Everyone else has had something to say about it...

...so here's a taxpayer point of view on the Russell Brand/Jonathan Ross/Manuel from Fawlty Towers saga. Let's be honest: this is a ridiculous situation. The economy's in crisis, Government borrowing is going through the roof, violent crime is 22% higher than previously admitted and the Congo is exploding again but Gordon Brown and David Cameron are busy talking about prank phone calls. It's absurd, and it's down to the fundamental unaccountability of the system.

 

At the core of this "story", no-one can really be sure if listeners care about Brand and Ross's behaviour at all - the fact that only two people complained initially, and 10,000 later came out of the woodwork after newspaper reports suggest that the listener base for Brand's show simply weren't bothered about what happened.

 

Due to the way the BBC is set up, though, we simply can't be sure if there is a real problem at all. If this was another broadcaster, their sponsors and advertisers would be furious because outraged listeners would be abandoning the show in protest. The management of the company would be angry because their profits would fall and their share price would follow.

 

With the BBC, though, listeners can't remove their custom. We're in the odd situation where if a presenter does something offensive to listeners, and the listeners were to withdraw their custom then they could end up in court. The idea is supposed to be that the BBC has a compulsory licence fee in order to provide programming that people might not otherwise buy.
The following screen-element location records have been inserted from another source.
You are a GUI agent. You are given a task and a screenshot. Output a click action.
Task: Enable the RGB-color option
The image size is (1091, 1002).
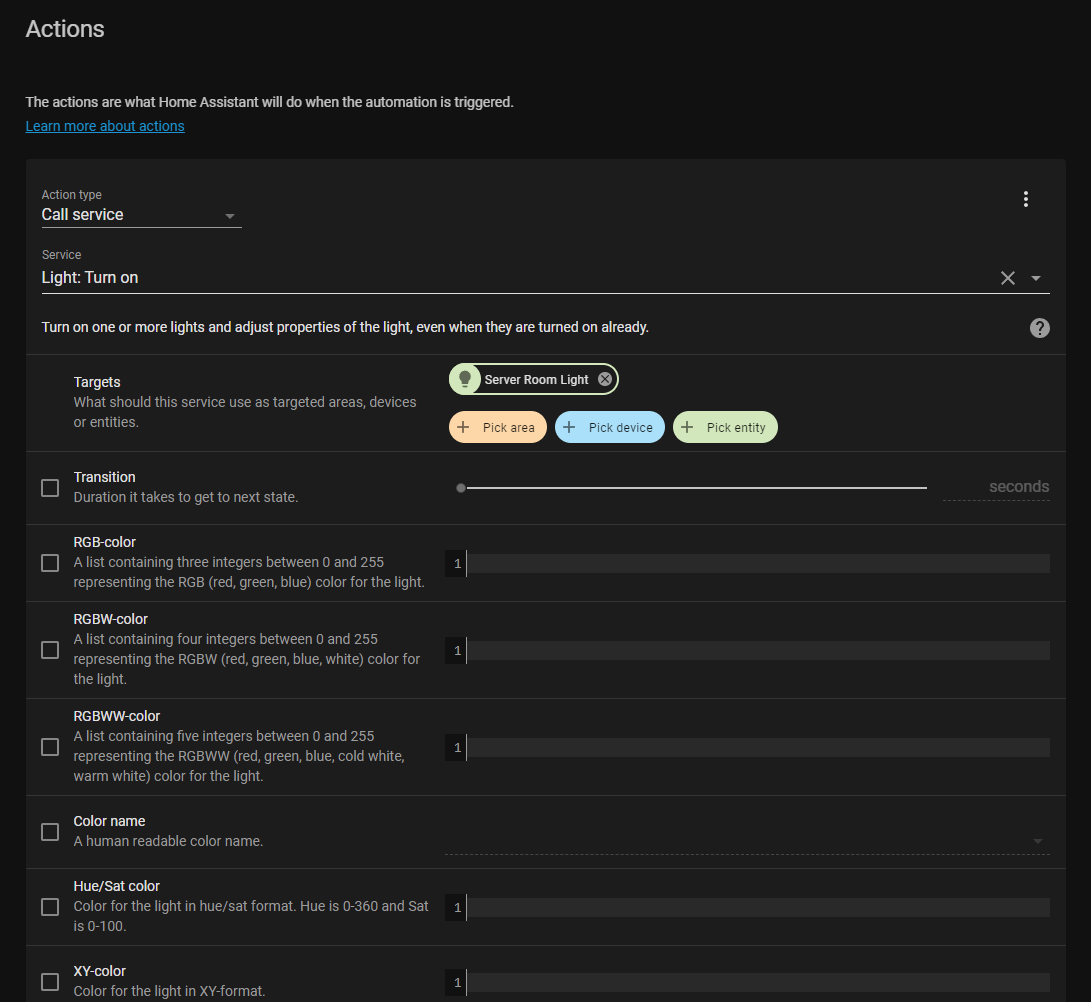click(x=50, y=562)
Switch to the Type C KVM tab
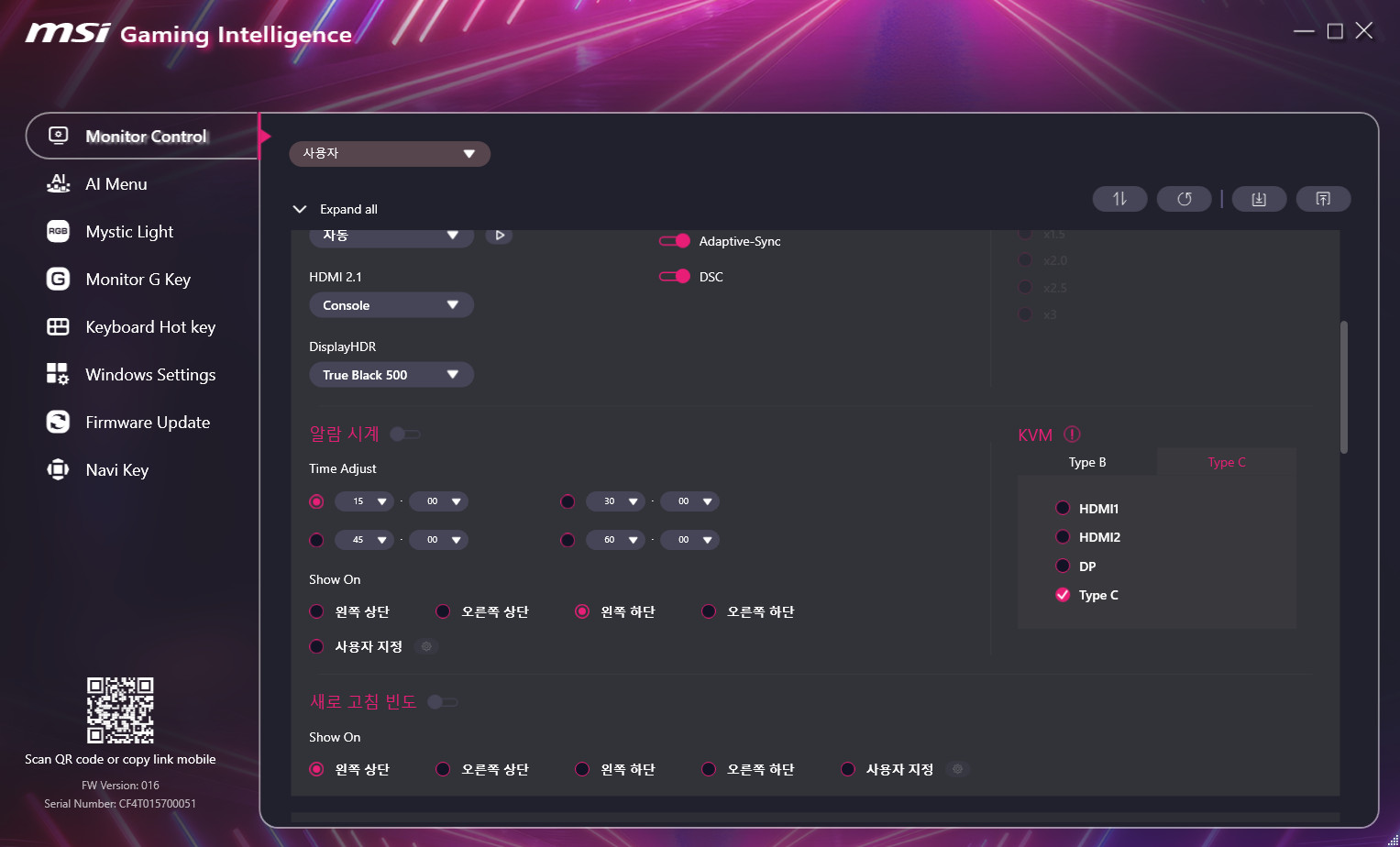 coord(1226,462)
Is Russell Brand's show really what Auntie's creators had in mind?

 

Instead of the natural market-based feedback system other broadcasters have, with the BBC we have to rely on a bizarre impersonation of accountability by which complaints pile up, senior BBC managers release video apologies and the BBC News shows its contrition by running critical stories about themselves. If complaints result in a fine, then it is the complainers themselves - and other licence fee holders - who pay for it, not the presenter or producer responsible. It's bonkers, and it means big problems are never corrected whilst storms in a teacup like this are over-egged. At the end of the day, we all have to pay up regardless of the quality of the service.